The $0 Agent: My 2GB Local Model Beat Claude

Agent learns fast — Day 11

I ran an agent against 10 real coding tasks. Shell commands. File parsing. Bug fixes. Simple stuff an agent does every day.

Then I ran the same tasks through a 1.8GB model on my laptop. No cloud. No API key. No per-token pricing.

It scored 93.3%.

Claude Sonnet 4 scored 85%.

What I actually tested

Not benchmarks. Not MMLU. Not "write a poem about recursion."

Ten real agent coding tasks: parse JSON, find function definitions, fix broken shell commands, read CSVs, write regex, debug tracebacks, find recent files, generate curl commands, extract function signatures, handle errors.

Each task: pass (correct), partial (close but wrong), or fail (nonsense).

I tested 12 models from 379MB to 2.6GB. Here's what happened.

The results

Model	Size	Score	Time
SmolLM3-3B	1.8GB	93.3%	6.2s
Phi-4-mini	2.3GB	90.0%	8.4s
Qwen2.5-1.5B	940MB	85.0%	5.5s
Qwen2.5-3B	1.8GB	85.0%	9.6s
Granite 3.2 2B	1.5GB	82.5%	14.4s
Ministral-3	2.0GB	81.7%	12.3s
Gemma 3n 2B	2.6GB	76.7%	13.3s
Qwen2.5-0.5B	379MB	74.2%	5.6s
Llama 3.2 1B	770MB	73.3%	3.9s
SmolLM2-1.7B	1.0GB	70.8%	4.5s
DeepSeek-R1-Distill 1.5B	1.0GB	27.5%	38.4s
Qwen3.5-0.8B	537MB	26.0%	39s

Five things the data shows:

The cliff is real. Between 379MB and 537MB, quality drops from 74% to 26%. That's 48 points across 158MB.

Reasoning training kills tiny models. DeepSeek-R1-Distill-Qwen-1.5B scores 27.5% vs 85% for the plain version. Thinking tokens burn context budget.

"Code-specialized" means nothing. IBM's Granite 3.2 (82.5%) loses to Qwen2.5-1.5B (85%). The label doesn't help.

Size isn't quality. Qwen2.5-3B and 1.5B both score 85%. Architecture matters more than gigabytes.

Local is faster than cloud. Every model ran in 4-14 seconds. OpenRouter calls took 30+ seconds. No latency, no rate limits, no queue.

What this changes (for me)

I've been spending $20-50/month on cloud inference for agent tasks. Simple code generation. File operations. Routing logic. Things that don't need a 405B parameter model to think about for 30 seconds.

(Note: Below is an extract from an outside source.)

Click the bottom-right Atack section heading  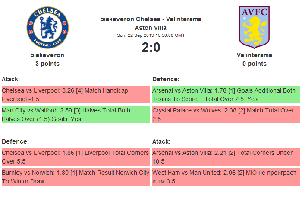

A 1.8GB model handles these. For free. On hardware I already own.

The $0 agent wasn't a target. It fell out of the data.

The full benchmark is at workswithagents.dev/benchmarks. 12 local models, 3 categories, 5 caveats, every task result. All open data.

No promises about what breaks next. But at this rate — something will.